What you are asked to do | Give again, unaltered, the line with "This screenshot has height=500, width=383." and all lines that follow it in the listing below, minus any pictures.

★ ★ ★

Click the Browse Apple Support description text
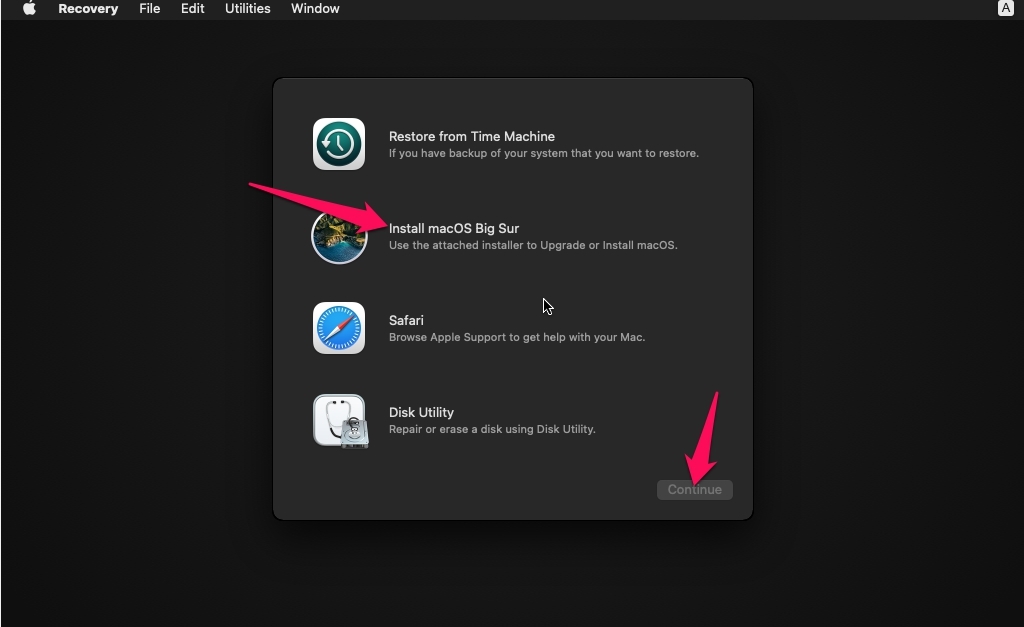 click(516, 337)
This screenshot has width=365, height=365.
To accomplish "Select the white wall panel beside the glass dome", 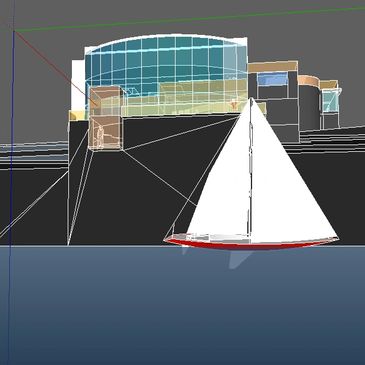I will 78,85.
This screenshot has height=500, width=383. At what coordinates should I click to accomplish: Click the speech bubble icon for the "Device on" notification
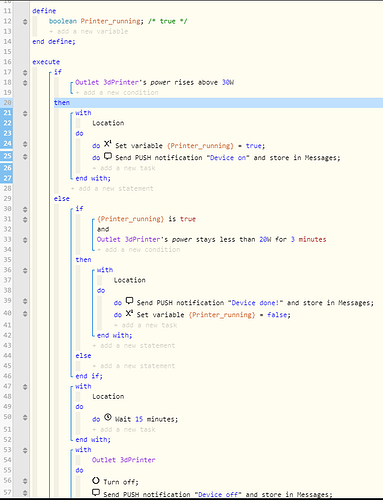tap(108, 156)
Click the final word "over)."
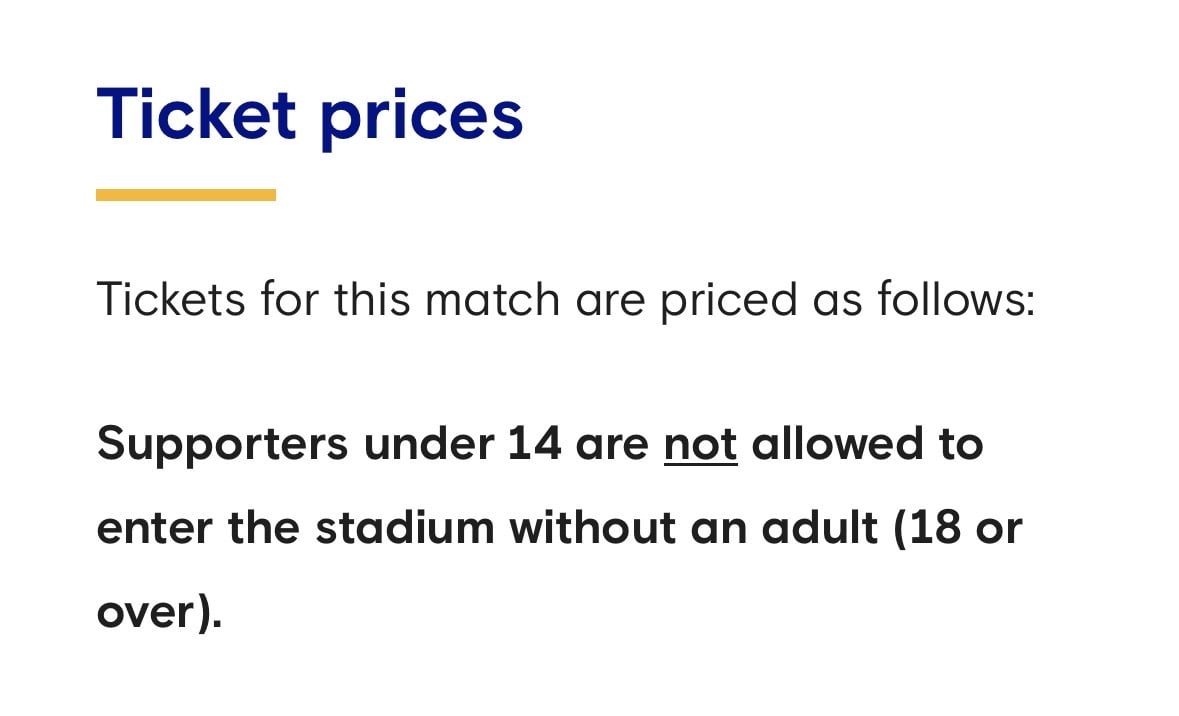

★ ★ ★

Response to this task |
This screenshot has height=500, width=383. At what coordinates should I click to accomplish: Click the speech bubble icon for the "Device on" notification
tap(108, 156)
Click the final word "over)."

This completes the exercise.